PROBLEM DETAILS: Only the lines with the string "will" are needed; return each of them from the entries below.

PROVIDED RECORDS:

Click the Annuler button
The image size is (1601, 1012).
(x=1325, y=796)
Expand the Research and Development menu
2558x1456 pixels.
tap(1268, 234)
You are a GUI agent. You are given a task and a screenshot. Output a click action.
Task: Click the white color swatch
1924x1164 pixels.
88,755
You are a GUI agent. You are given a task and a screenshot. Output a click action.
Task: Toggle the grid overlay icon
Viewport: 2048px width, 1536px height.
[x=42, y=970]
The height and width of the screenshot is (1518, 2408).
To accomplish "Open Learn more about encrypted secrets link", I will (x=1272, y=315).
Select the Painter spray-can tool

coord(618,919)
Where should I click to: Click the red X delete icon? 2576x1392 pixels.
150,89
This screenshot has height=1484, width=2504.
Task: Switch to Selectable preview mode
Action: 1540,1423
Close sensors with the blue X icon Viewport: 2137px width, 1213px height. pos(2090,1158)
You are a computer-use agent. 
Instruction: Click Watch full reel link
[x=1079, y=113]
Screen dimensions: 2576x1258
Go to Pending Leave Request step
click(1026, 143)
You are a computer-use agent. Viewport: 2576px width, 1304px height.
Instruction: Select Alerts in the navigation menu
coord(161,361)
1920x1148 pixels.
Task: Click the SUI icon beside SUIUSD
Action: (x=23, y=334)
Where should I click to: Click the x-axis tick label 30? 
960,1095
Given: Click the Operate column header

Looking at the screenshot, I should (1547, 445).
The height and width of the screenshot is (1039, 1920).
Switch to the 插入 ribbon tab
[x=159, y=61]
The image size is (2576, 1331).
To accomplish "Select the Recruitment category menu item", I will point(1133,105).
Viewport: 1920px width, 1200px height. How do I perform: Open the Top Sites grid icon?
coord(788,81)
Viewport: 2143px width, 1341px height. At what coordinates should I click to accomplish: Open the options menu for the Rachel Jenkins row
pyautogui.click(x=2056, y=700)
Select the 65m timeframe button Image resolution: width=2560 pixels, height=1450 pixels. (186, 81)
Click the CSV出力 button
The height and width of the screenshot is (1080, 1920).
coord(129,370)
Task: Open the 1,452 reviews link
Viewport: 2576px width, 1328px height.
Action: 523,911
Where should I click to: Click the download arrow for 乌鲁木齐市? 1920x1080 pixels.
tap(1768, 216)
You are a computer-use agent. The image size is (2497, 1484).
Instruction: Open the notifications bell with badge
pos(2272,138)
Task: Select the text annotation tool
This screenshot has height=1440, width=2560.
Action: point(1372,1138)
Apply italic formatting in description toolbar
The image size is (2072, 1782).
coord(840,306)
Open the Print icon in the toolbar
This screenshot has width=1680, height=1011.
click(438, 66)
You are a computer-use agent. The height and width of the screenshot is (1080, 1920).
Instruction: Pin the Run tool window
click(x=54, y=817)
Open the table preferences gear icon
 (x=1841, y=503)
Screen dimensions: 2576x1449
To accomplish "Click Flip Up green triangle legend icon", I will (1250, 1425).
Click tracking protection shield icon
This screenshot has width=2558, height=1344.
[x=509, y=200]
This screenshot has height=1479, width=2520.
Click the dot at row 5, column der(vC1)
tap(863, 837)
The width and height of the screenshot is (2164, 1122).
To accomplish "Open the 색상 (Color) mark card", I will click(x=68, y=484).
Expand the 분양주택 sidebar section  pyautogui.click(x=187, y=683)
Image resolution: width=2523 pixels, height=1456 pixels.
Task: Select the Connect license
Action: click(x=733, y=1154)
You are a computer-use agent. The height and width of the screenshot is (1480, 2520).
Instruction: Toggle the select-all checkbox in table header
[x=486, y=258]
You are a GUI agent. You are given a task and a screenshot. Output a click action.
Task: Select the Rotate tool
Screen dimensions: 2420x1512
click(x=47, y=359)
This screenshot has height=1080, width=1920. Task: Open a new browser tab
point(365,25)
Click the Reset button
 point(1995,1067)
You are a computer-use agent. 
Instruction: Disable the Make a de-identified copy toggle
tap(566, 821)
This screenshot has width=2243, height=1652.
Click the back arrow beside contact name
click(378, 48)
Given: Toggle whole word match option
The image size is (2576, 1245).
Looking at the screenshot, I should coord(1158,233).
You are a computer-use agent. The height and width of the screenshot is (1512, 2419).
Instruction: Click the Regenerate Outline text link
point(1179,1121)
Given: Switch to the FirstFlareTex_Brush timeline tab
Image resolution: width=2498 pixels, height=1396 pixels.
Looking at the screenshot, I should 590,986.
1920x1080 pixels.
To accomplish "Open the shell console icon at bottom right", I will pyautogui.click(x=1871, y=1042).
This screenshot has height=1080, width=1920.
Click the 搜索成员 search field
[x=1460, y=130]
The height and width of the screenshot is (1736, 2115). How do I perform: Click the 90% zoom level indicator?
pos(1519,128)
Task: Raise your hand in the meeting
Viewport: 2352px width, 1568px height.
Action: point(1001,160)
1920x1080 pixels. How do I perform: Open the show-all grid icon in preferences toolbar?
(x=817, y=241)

OUTPUT FOR THIS EXERCISE:
To accomplish "Open Learn more about encrypted secrets link", I will (x=1272, y=315).
To accomplish "Select the Recruitment category menu item", I will point(1133,105).
To accomplish "Click Flip Up green triangle legend icon", I will (1250, 1425).
To accomplish "Open the 색상 (Color) mark card", I will click(x=68, y=484).
To accomplish "Open the shell console icon at bottom right", I will pyautogui.click(x=1871, y=1042).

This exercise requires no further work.